There are some problems and squabbles that aren’t worth our effort to pursue. Maybe we’re never going to see that person again, or it’s a small enough problem that we know we won’t care about it in a few days, weeks, or months. If your mind keeps chewing on little problems like these, try this brief visualization for letting them go.
My mother died during an asthma attack when I was in my mid-twenties. I grieved and grieved for the loss of both my mother and my best friend. And when I was diagnosed with adult-onset asthma a few years later, I took it very seriously.
That’s when I discovered visualizations and their power to change my body’s or mind’s reaction to something.
I created the following visualization out of my own need to let go of things my mind just wouldn’t shut up about.
Use it for letting go of things you can’t change, for letting go of things you can change but aren’t things you’ll really care about when you’re 100 and looking back on your life, for letting go of the daily little hassles that you don’t want crowding out your joy, for letting go of the things that annoy you in your relationship with your partner or spouse, those things that you know down deep don’t really matter in the grand scheme.
This visualization works best if you can find a quiet spot for a couple of minutes, someplace you won’t be interrupted or disturbed, and a spot in which you can close your eyes.
Ready?
Picture this in your mind’s eye: It’s a sunny, beautiful day, just the perfect temperature. You’re walking on a gravel path with the warmth of the sun on your face, a light breeze moving across your cheek. You hear the birds chirping. You smell the fragrance of nearby flowers. All your senses are alive.
You reach a low footbridge extending over a small, slow-moving creek. You walk up on the bridge, which curves upward to an apex over the moving water. Picture the sound your footsteps make on the bridge, the feel of your body moving up a slight hill to the point where the bridge is the highest, just a few feet above the water.

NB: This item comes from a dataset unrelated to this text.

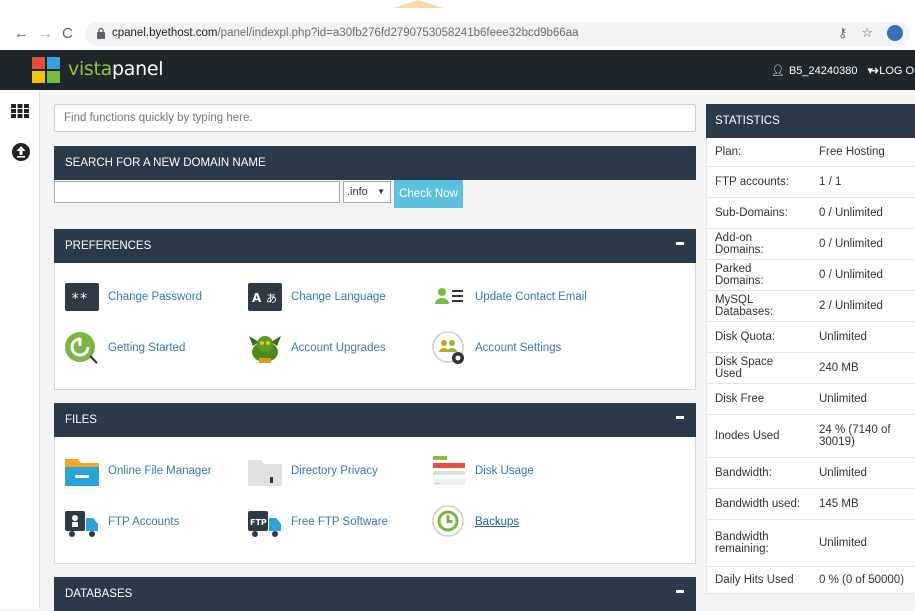  Describe the element at coordinates (810, 306) in the screenshot. I see `stat-row: MySQL Databases: 2 / Unlimited` at that location.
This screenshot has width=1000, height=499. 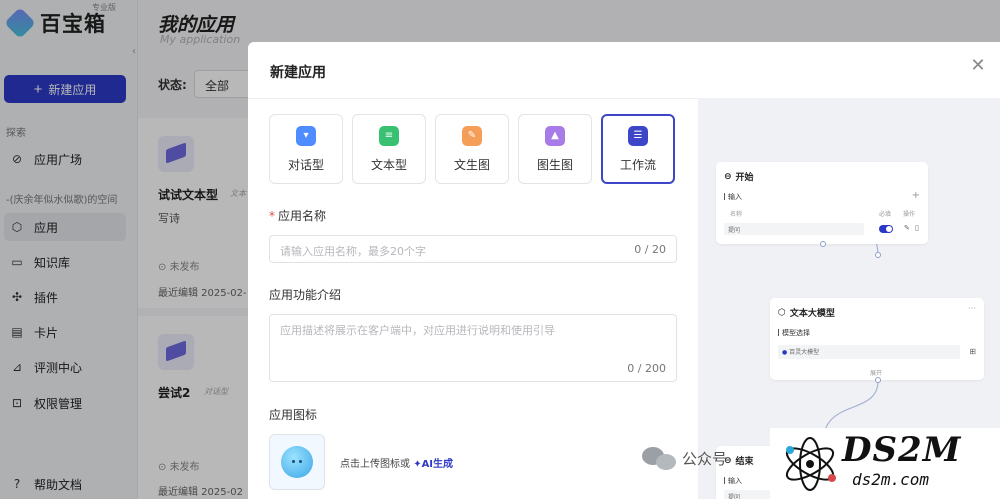 What do you see at coordinates (554, 164) in the screenshot?
I see `type-card-label: 图生图` at bounding box center [554, 164].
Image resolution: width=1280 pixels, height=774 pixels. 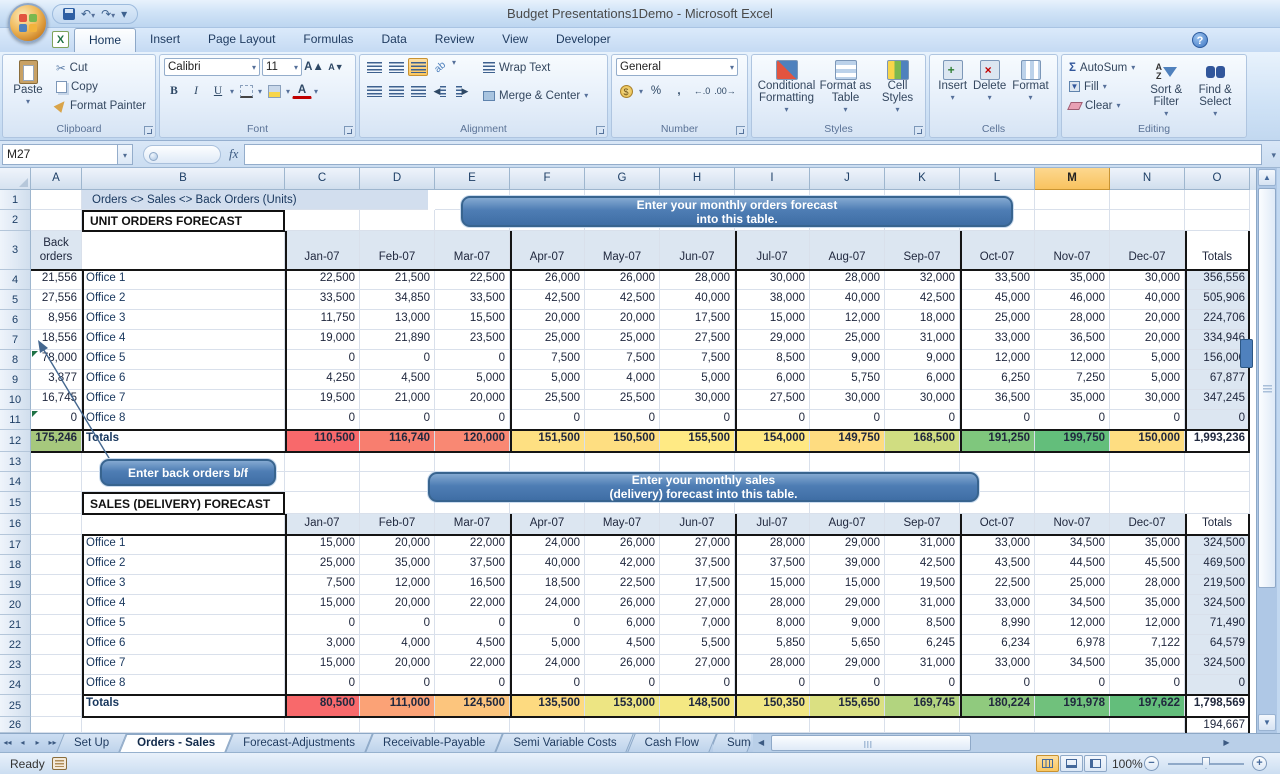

You stand near the waist-high railing at the apex and gaze downstream, watching the water move lazily and recede into the distance. Hear the birds chirping and feel the breeze again.
Cup your hands as though you’re about to receive a gift in them. But today you’re not receiving, you’re giving. In your cupped hands is the memory, the trouble, the problem, the thing you want to let go of. Look down and see it there.
You say good-bye to it, not with venom or sadness, just with clarity. Good-bye. You toss the thing from your cupped hands into the water below. It lands with a slight splash and begins to move away from you in the slow current. You watch it. It bumps for a moment against a submerged rock, then continues downstream. You never take your eyes off of it. You watch it until it reaches the point where the water also disappears from your sight. Good-bye for good, you say.
You raise up your arms and stretch slowly, feeling what it’s like to have a weight off your shoulders. You feel lighter. Then you turn, not looking again at the water, and continue off the far side of bridge, into your future.